NEW YORK - The top US securities regulator sued cryptocurrency platform Coinbase on Tuesday , the second lawsuit in two days against a major crypto exchange, in a dramatic escalation of a crackdown on the industry and one that could dramatically transform a market that has largely operated outside regulation.
"The two cases are different, but overlap and point in the same direction: The SEC's increasingly aggressive campaign to bring cryptocurrencies under the jurisdiction of the federal securities laws," said Kevin O'Brien, a partner at Ford O'Brien Landy and a former federal prosecutor, adding, however, that the SEC has not previously taken on such major crypto players.
Paul Grewal, Coinbase's general counsel, in a statement said the company will continue operating as usual and has "demonstrated commitment to compliance." SEC Chair Gary Gensler has long said tokens constitute securities and has steadily asserted its authority over the crypto market, focusing initially on the sale of tokens and interest-bearing crypto products.
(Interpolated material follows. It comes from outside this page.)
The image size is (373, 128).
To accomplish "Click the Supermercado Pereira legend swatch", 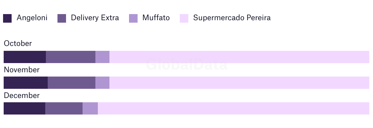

More recently, it has taken aim at unregistered crypto broker dealer, exchange trading and clearing activity.
Crypto companies refute that tokens meet the definition of a security, say the SEC's rules are ambiguous, and that the SEC is overstepping its authority in trying to regulate them. Still, many companies have boosted compliance, shelved products and expanded outside the country in response to the crackdown.
Binance pledged to vigorously defend itself against the lawsuit, which it said reflected the SEC's "misguided and conscious refusal" to provide clarity to the crypto industry.